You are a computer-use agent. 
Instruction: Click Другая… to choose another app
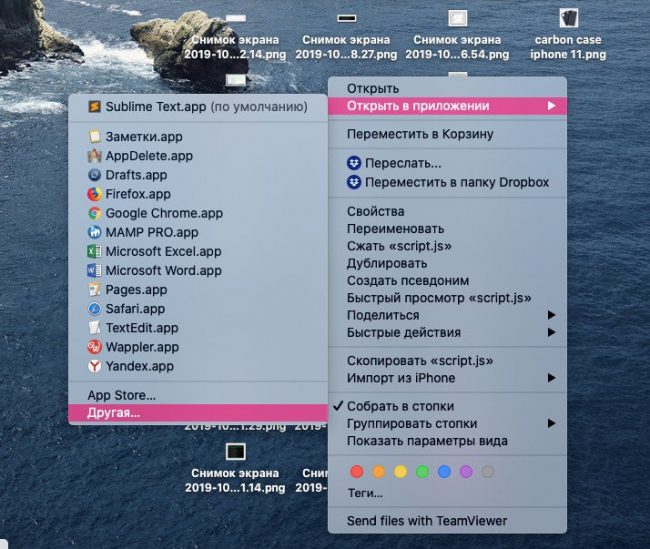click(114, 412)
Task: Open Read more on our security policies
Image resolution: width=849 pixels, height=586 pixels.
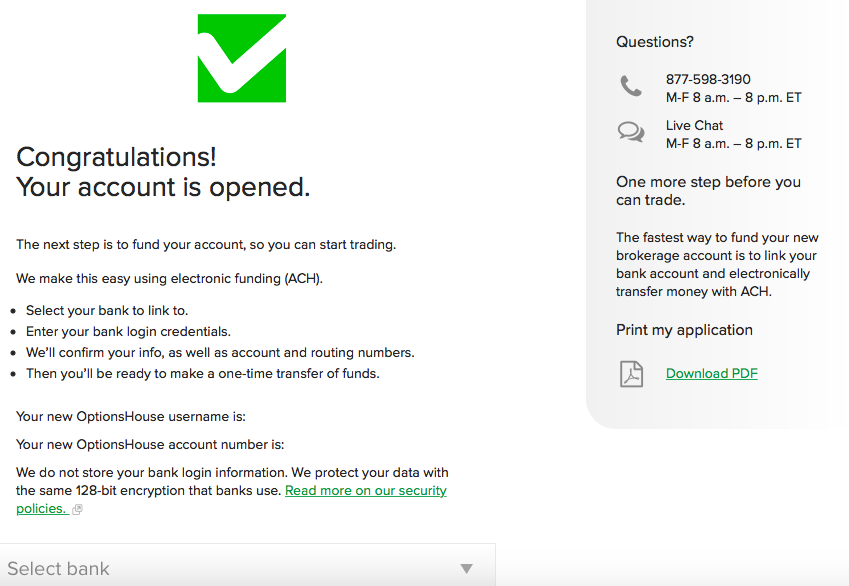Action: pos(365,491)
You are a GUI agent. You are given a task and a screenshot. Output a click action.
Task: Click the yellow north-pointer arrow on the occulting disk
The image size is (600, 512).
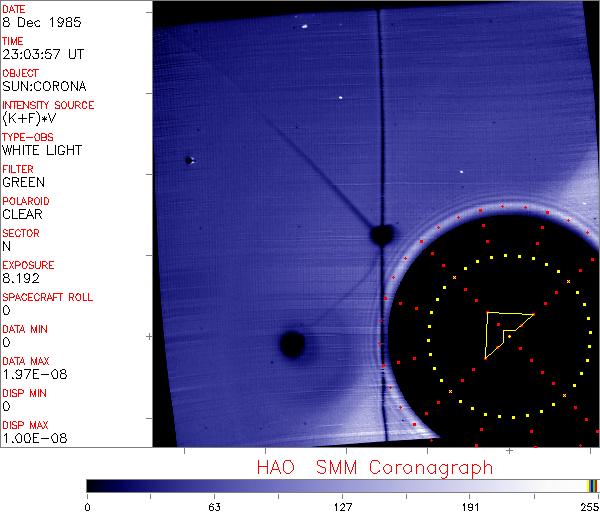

══════

Without including any pictures, print each record exactly.

You are a computer-use agent. 
Instruction: Click Другая… to choose another app
click(114, 412)
Task: Open Read more on our security policies
Image resolution: width=849 pixels, height=586 pixels.
Action: pos(365,491)
You are a GUI agent. You are given a task and a screenshot. Output a click action.
Task: Click the yellow north-pointer arrow on the occulting disk
The image size is (600, 512).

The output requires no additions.